- HOW TO COMPLETE THIS TASK -
The entries are to be repeated verbatim, with nothing left out.

- SUPPLIED RECORDS -
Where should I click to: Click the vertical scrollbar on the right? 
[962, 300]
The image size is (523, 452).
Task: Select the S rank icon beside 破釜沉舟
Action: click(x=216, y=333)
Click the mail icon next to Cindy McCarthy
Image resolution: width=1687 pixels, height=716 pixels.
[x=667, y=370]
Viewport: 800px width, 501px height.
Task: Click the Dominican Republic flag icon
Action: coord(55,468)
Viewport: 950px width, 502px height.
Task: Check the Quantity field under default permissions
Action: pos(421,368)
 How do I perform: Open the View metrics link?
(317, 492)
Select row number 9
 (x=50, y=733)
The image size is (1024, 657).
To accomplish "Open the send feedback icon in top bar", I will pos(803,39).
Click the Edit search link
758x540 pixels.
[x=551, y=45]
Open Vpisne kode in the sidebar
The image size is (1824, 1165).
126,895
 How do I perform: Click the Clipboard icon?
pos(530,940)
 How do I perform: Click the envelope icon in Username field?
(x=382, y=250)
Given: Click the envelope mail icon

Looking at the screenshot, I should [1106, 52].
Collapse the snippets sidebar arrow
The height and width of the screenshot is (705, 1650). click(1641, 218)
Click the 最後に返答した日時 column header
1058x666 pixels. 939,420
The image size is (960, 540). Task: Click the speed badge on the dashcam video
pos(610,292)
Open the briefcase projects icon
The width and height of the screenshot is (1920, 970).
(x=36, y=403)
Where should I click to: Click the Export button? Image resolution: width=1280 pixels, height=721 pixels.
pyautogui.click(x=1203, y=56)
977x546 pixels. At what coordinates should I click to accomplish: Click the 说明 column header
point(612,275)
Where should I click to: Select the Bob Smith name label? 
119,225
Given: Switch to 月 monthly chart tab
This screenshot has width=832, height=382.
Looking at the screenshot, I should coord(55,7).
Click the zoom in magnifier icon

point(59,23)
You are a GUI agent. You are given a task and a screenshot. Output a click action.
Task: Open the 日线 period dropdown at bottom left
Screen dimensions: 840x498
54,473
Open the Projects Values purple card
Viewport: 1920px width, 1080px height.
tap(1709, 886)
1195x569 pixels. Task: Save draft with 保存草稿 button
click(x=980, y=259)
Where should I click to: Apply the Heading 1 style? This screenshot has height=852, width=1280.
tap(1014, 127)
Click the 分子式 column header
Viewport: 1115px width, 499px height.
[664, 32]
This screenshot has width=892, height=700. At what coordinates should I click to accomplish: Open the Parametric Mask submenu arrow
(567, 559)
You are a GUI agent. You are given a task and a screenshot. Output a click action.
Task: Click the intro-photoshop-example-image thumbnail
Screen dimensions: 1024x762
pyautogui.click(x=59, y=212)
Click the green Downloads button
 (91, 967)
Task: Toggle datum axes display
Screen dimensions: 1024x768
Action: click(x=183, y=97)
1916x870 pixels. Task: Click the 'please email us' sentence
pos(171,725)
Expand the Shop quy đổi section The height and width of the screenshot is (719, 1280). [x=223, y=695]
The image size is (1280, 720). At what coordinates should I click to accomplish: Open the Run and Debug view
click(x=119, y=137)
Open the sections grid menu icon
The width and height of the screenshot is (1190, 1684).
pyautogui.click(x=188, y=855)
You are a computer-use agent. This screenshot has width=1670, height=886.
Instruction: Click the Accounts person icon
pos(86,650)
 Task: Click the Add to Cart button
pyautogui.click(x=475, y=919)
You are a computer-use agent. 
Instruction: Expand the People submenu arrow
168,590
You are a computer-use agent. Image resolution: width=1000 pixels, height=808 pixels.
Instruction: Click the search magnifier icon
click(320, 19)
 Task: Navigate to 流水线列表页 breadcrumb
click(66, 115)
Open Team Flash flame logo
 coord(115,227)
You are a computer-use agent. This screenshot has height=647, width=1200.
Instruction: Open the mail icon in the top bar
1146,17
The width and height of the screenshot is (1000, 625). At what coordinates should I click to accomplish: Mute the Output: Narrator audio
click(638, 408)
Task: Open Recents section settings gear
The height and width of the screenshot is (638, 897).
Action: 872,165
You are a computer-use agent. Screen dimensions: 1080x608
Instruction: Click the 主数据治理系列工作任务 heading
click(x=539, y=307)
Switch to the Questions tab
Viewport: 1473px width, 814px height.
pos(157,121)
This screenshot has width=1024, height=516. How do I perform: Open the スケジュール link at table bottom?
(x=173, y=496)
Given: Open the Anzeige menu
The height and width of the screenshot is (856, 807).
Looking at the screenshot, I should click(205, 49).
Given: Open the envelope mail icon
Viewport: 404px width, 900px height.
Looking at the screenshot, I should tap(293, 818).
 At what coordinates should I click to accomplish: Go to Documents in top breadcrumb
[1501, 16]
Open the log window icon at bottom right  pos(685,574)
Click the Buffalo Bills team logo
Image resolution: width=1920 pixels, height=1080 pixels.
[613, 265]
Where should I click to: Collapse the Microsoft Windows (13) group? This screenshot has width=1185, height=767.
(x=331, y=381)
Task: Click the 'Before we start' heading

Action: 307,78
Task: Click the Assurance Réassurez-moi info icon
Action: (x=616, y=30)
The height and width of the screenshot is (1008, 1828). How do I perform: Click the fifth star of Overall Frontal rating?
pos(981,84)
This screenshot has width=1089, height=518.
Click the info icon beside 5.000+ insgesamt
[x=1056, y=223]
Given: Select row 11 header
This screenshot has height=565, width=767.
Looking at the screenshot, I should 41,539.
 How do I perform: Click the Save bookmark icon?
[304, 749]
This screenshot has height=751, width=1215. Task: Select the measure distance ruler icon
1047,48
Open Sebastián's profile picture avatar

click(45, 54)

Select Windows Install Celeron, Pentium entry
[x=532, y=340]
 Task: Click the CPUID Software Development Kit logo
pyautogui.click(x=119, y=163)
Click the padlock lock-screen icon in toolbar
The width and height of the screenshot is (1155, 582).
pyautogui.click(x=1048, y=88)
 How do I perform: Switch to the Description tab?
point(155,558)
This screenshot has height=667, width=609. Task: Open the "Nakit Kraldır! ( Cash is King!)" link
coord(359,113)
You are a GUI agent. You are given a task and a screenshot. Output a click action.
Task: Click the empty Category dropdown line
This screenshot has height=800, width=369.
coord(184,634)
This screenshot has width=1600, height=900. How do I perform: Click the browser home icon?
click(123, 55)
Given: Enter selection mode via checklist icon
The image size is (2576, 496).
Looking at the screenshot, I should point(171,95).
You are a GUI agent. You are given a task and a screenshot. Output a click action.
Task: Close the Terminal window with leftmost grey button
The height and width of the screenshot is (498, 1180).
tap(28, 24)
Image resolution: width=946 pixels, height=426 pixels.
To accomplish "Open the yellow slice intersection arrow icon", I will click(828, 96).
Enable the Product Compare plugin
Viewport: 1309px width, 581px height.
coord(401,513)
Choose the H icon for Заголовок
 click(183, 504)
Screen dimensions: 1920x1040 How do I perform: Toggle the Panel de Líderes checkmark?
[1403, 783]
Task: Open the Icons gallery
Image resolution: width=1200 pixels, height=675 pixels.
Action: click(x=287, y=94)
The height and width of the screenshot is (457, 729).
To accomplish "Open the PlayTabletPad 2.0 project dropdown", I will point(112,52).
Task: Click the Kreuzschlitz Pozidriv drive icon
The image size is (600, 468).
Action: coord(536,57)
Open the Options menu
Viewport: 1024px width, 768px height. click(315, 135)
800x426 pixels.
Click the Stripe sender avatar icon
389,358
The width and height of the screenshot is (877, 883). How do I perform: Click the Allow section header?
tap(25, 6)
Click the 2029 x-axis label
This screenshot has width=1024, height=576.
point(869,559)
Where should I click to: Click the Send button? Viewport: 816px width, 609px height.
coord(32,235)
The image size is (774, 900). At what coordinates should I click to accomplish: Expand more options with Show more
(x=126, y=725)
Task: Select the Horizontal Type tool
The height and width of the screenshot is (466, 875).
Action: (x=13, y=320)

- WRITTEN SOLUTION -
Where should I click to: Click the vertical scrollbar on the right? 
[962, 300]
The image size is (523, 452).
Task: Select the S rank icon beside 破釜沉舟
Action: click(x=216, y=333)
Click the mail icon next to Cindy McCarthy
Image resolution: width=1687 pixels, height=716 pixels.
[x=667, y=370]
Viewport: 800px width, 501px height.
Task: Click the Dominican Republic flag icon
Action: coord(55,468)
Viewport: 950px width, 502px height.
Task: Check the Quantity field under default permissions
Action: pos(421,368)
 How do I perform: Open the View metrics link?
(317, 492)
Select row number 9
 (x=50, y=733)
The image size is (1024, 657).
To accomplish "Open the send feedback icon in top bar", I will pos(803,39).
Click the Edit search link
758x540 pixels.
[x=551, y=45]
Open Vpisne kode in the sidebar
The image size is (1824, 1165).
126,895
 How do I perform: Click the Clipboard icon?
pos(530,940)
 How do I perform: Click the envelope icon in Username field?
(x=382, y=250)
Given: Click the envelope mail icon

Looking at the screenshot, I should [1106, 52].
Collapse the snippets sidebar arrow
The height and width of the screenshot is (705, 1650). click(1641, 218)
Click the 最後に返答した日時 column header
1058x666 pixels. 939,420
The image size is (960, 540). Task: Click the speed badge on the dashcam video
pos(610,292)
Open the briefcase projects icon
The width and height of the screenshot is (1920, 970).
(x=36, y=403)
Where should I click to: Click the Export button? Image resolution: width=1280 pixels, height=721 pixels.
pyautogui.click(x=1203, y=56)
977x546 pixels. At what coordinates should I click to accomplish: Click the 说明 column header
point(612,275)
Where should I click to: Select the Bob Smith name label? 
119,225
Given: Switch to 月 monthly chart tab
This screenshot has width=832, height=382.
Looking at the screenshot, I should coord(55,7).
Click the zoom in magnifier icon

point(59,23)
You are a GUI agent. You are given a task and a screenshot. Output a click action.
Task: Open the 日线 period dropdown at bottom left
Screen dimensions: 840x498
54,473
Open the Projects Values purple card
Viewport: 1920px width, 1080px height.
tap(1709, 886)
1195x569 pixels. Task: Save draft with 保存草稿 button
click(x=980, y=259)
Where should I click to: Apply the Heading 1 style? This screenshot has height=852, width=1280.
tap(1014, 127)
Click the 分子式 column header
Viewport: 1115px width, 499px height.
[664, 32]
This screenshot has width=892, height=700. At what coordinates should I click to accomplish: Open the Parametric Mask submenu arrow
(567, 559)
You are a GUI agent. You are given a task and a screenshot. Output a click action.
Task: Click the intro-photoshop-example-image thumbnail
Screen dimensions: 1024x762
pyautogui.click(x=59, y=212)
Click the green Downloads button
 (91, 967)
Task: Toggle datum axes display
Screen dimensions: 1024x768
Action: click(x=183, y=97)
1916x870 pixels. Task: Click the 'please email us' sentence
pos(171,725)
Expand the Shop quy đổi section The height and width of the screenshot is (719, 1280). [x=223, y=695]
The image size is (1280, 720). At what coordinates should I click to accomplish: Open the Run and Debug view
click(x=119, y=137)
Open the sections grid menu icon
The width and height of the screenshot is (1190, 1684).
pyautogui.click(x=188, y=855)
You are a computer-use agent. This screenshot has width=1670, height=886.
Instruction: Click the Accounts person icon
pos(86,650)
 Task: Click the Add to Cart button
pyautogui.click(x=475, y=919)
You are a computer-use agent. 
Instruction: Expand the People submenu arrow
168,590
You are a computer-use agent. Image resolution: width=1000 pixels, height=808 pixels.
Instruction: Click the search magnifier icon
click(320, 19)
 Task: Navigate to 流水线列表页 breadcrumb
click(66, 115)
Open Team Flash flame logo
 coord(115,227)
You are a computer-use agent. This screenshot has height=647, width=1200.
Instruction: Open the mail icon in the top bar
1146,17
The width and height of the screenshot is (1000, 625). At what coordinates should I click to accomplish: Mute the Output: Narrator audio
click(638, 408)
Task: Open Recents section settings gear
The height and width of the screenshot is (638, 897).
Action: 872,165
You are a computer-use agent. Screen dimensions: 1080x608
Instruction: Click the 主数据治理系列工作任务 heading
click(x=539, y=307)
Switch to the Questions tab
Viewport: 1473px width, 814px height.
pos(157,121)
This screenshot has width=1024, height=516. How do I perform: Open the スケジュール link at table bottom?
(x=173, y=496)
Given: Open the Anzeige menu
The height and width of the screenshot is (856, 807).
Looking at the screenshot, I should click(205, 49).
Given: Open the envelope mail icon
Viewport: 404px width, 900px height.
Looking at the screenshot, I should tap(293, 818).
 At what coordinates should I click to accomplish: Go to Documents in top breadcrumb
[1501, 16]
Open the log window icon at bottom right  pos(685,574)
Click the Buffalo Bills team logo
Image resolution: width=1920 pixels, height=1080 pixels.
[613, 265]
Where should I click to: Collapse the Microsoft Windows (13) group? This screenshot has width=1185, height=767.
(x=331, y=381)
Task: Click the 'Before we start' heading

Action: 307,78
Task: Click the Assurance Réassurez-moi info icon
Action: (x=616, y=30)
The height and width of the screenshot is (1008, 1828). How do I perform: Click the fifth star of Overall Frontal rating?
pos(981,84)
This screenshot has width=1089, height=518.
Click the info icon beside 5.000+ insgesamt
[x=1056, y=223]
Given: Select row 11 header
This screenshot has height=565, width=767.
Looking at the screenshot, I should 41,539.
 How do I perform: Click the Save bookmark icon?
[304, 749]
This screenshot has height=751, width=1215. Task: Select the measure distance ruler icon
1047,48
Open Sebastián's profile picture avatar

click(45, 54)

Select Windows Install Celeron, Pentium entry
[x=532, y=340]
 Task: Click the CPUID Software Development Kit logo
pyautogui.click(x=119, y=163)
Click the padlock lock-screen icon in toolbar
The width and height of the screenshot is (1155, 582).
pyautogui.click(x=1048, y=88)
 How do I perform: Switch to the Description tab?
point(155,558)
This screenshot has height=667, width=609. Task: Open the "Nakit Kraldır! ( Cash is King!)" link
coord(359,113)
You are a GUI agent. You are given a task and a screenshot. Output a click action.
Task: Click the empty Category dropdown line
This screenshot has height=800, width=369.
coord(184,634)
This screenshot has width=1600, height=900. How do I perform: Click the browser home icon?
click(123, 55)
Given: Enter selection mode via checklist icon
The image size is (2576, 496).
Looking at the screenshot, I should point(171,95).
You are a GUI agent. You are given a task and a screenshot. Output a click action.
Task: Close the Terminal window with leftmost grey button
The height and width of the screenshot is (498, 1180).
tap(28, 24)
Image resolution: width=946 pixels, height=426 pixels.
To accomplish "Open the yellow slice intersection arrow icon", I will click(828, 96).
Enable the Product Compare plugin
Viewport: 1309px width, 581px height.
coord(401,513)
Choose the H icon for Заголовок
 click(183, 504)
Screen dimensions: 1920x1040 How do I perform: Toggle the Panel de Líderes checkmark?
[1403, 783]
Task: Open the Icons gallery
Image resolution: width=1200 pixels, height=675 pixels.
Action: click(x=287, y=94)
The height and width of the screenshot is (457, 729).
To accomplish "Open the PlayTabletPad 2.0 project dropdown", I will point(112,52).
Task: Click the Kreuzschlitz Pozidriv drive icon
The image size is (600, 468).
Action: coord(536,57)
Open the Options menu
Viewport: 1024px width, 768px height. click(315, 135)
800x426 pixels.
Click the Stripe sender avatar icon
389,358
The width and height of the screenshot is (877, 883). How do I perform: Click the Allow section header?
tap(25, 6)
Click the 2029 x-axis label
This screenshot has width=1024, height=576.
point(869,559)
Where should I click to: Click the Send button? Viewport: 816px width, 609px height.
coord(32,235)
The image size is (774, 900). At what coordinates should I click to accomplish: Expand more options with Show more
(x=126, y=725)
Task: Select the Horizontal Type tool
The height and width of the screenshot is (466, 875).
Action: (x=13, y=320)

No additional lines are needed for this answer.